Mayor Martin did not take questions. He turned and ducked quickly into his waiting limousine.
Mr. Nesbitt III shook hands with Sergeant Payne and ducked into his waiting limousine. District Attorney Solomon said, “Good work, you guys,” and got into her unmarked Crown Victoria.
Commissioner Mariani shook Sergeant Payne’s hand and got into his Crown Victoria.
Captain Quaire and Lieutenant Washington walked up.

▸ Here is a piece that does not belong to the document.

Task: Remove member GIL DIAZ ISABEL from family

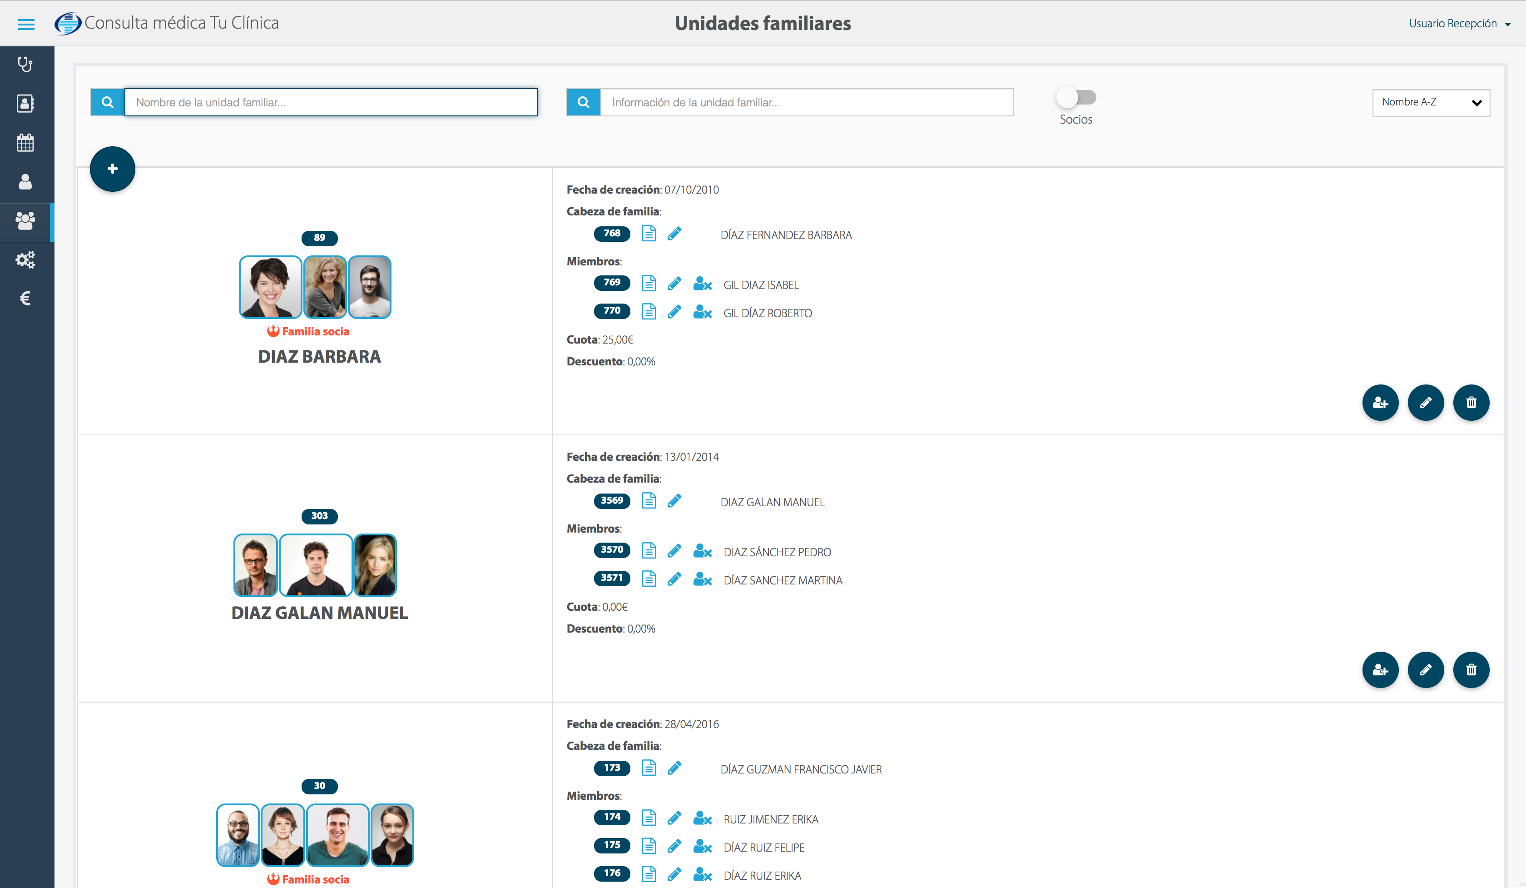Action: 702,283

“What next, boss?” Sergeant Payne asked.
“Come to work in the morning,” Washington said, “after you finish your detail with Dignitary Protection. I understand Mr. Colt is leaving at eleven-fifteen tomorrow morning.”
“I was supposed to leave after the last thing tonight,” Stan Colt said. “But I didn’t want to leave without seeing you. I want to hear everything that happened.”
“There’s not much to tell,” Matt said.
“Bullshit. After this thing tonight, I’m throwing a little thank-you party at La Famiglia. You, Mickey, your pal Nesbitt Four, Terry, a handful of others.”
“Stan, I don’t know…”
“It’s all laid on. You can’t say no now. I gotta go. One more lunch-which I’m already late for-and this thing tonight, and then I’m done.”
Commissioner Coughlin nodded, which Detective Payne correctly interpreted to mean was an order to him to attend Mr. Colt’s little thank-you party tonight. And to tell him everything that happened.
Mr. Colt then punched Sergeant Payne in the shoulder and got in his limousine. Highway Patrol officers kicked their bikes into life and, sirens growling, led the way out of the airport.
“If my children,” Brewster C. Payne said, “don’t mind having lunch with a couple of old men, Denny and I are about to have ours.”
“He doesn’t have any choice in the matter,” Dr. Payne said. “I want to hear about this guy.”
“So do I,” Deputy Commissioner Coughlin said. “How about right here at the Flatspin? They do a really nice Mahi-Mahi.”